>>
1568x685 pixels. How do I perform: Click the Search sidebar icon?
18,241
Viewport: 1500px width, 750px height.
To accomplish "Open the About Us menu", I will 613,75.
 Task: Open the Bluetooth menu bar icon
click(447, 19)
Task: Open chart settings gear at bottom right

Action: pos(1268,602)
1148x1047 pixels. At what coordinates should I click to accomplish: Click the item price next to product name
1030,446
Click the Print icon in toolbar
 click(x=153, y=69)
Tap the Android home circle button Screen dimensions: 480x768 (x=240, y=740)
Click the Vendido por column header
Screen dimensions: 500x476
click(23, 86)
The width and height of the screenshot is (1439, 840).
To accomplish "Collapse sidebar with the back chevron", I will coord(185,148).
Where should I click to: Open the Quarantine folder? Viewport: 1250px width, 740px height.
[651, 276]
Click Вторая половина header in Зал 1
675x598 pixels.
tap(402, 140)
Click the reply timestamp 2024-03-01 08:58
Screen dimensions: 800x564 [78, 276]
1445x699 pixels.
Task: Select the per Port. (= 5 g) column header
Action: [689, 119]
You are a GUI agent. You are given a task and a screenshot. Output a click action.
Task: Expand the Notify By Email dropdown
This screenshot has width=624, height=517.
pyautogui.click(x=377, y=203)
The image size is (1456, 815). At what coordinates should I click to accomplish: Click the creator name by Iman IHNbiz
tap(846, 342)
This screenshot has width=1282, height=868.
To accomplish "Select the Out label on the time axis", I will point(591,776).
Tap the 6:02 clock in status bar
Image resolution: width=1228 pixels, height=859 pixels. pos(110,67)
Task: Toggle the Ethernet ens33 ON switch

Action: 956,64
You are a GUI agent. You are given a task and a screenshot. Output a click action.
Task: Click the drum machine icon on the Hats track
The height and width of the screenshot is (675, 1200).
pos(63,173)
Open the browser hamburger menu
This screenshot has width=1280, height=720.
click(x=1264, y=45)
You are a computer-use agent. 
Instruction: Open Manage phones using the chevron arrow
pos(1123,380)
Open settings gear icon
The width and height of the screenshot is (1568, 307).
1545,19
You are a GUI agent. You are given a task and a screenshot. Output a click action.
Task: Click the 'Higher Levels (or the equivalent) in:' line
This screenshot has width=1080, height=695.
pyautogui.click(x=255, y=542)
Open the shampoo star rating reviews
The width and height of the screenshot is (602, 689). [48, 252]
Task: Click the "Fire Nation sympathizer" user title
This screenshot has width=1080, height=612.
<<
▸ Exercise objective: Repeat all the material exactly as it stands.

▸ Answer box:
1568x685 pixels. How do I perform: Click the Search sidebar icon?
18,241
Viewport: 1500px width, 750px height.
To accomplish "Open the About Us menu", I will 613,75.
 Task: Open the Bluetooth menu bar icon
click(447, 19)
Task: Open chart settings gear at bottom right

Action: pos(1268,602)
1148x1047 pixels. At what coordinates should I click to accomplish: Click the item price next to product name
1030,446
Click the Print icon in toolbar
 click(x=153, y=69)
Tap the Android home circle button Screen dimensions: 480x768 (x=240, y=740)
Click the Vendido por column header
Screen dimensions: 500x476
click(23, 86)
The width and height of the screenshot is (1439, 840).
To accomplish "Collapse sidebar with the back chevron", I will coord(185,148).
Where should I click to: Open the Quarantine folder? Viewport: 1250px width, 740px height.
[651, 276]
Click Вторая половина header in Зал 1
675x598 pixels.
tap(402, 140)
Click the reply timestamp 2024-03-01 08:58
Screen dimensions: 800x564 [78, 276]
1445x699 pixels.
Task: Select the per Port. (= 5 g) column header
Action: [689, 119]
You are a GUI agent. You are given a task and a screenshot. Output a click action.
Task: Expand the Notify By Email dropdown
This screenshot has width=624, height=517.
pyautogui.click(x=377, y=203)
The image size is (1456, 815). At what coordinates should I click to accomplish: Click the creator name by Iman IHNbiz
tap(846, 342)
This screenshot has width=1282, height=868.
To accomplish "Select the Out label on the time axis", I will point(591,776).
Tap the 6:02 clock in status bar
Image resolution: width=1228 pixels, height=859 pixels. pos(110,67)
Task: Toggle the Ethernet ens33 ON switch

Action: 956,64
You are a GUI agent. You are given a task and a screenshot. Output a click action.
Task: Click the drum machine icon on the Hats track
The height and width of the screenshot is (675, 1200).
pos(63,173)
Open the browser hamburger menu
This screenshot has width=1280, height=720.
click(x=1264, y=45)
You are a computer-use agent. 
Instruction: Open Manage phones using the chevron arrow
pos(1123,380)
Open settings gear icon
The width and height of the screenshot is (1568, 307).
1545,19
You are a GUI agent. You are given a task and a screenshot. Output a click action.
Task: Click the 'Higher Levels (or the equivalent) in:' line
This screenshot has width=1080, height=695.
pyautogui.click(x=255, y=542)
Open the shampoo star rating reviews
The width and height of the screenshot is (602, 689). [48, 252]
Task: Click the "Fire Nation sympathizer" user title
This screenshot has width=1080, height=612.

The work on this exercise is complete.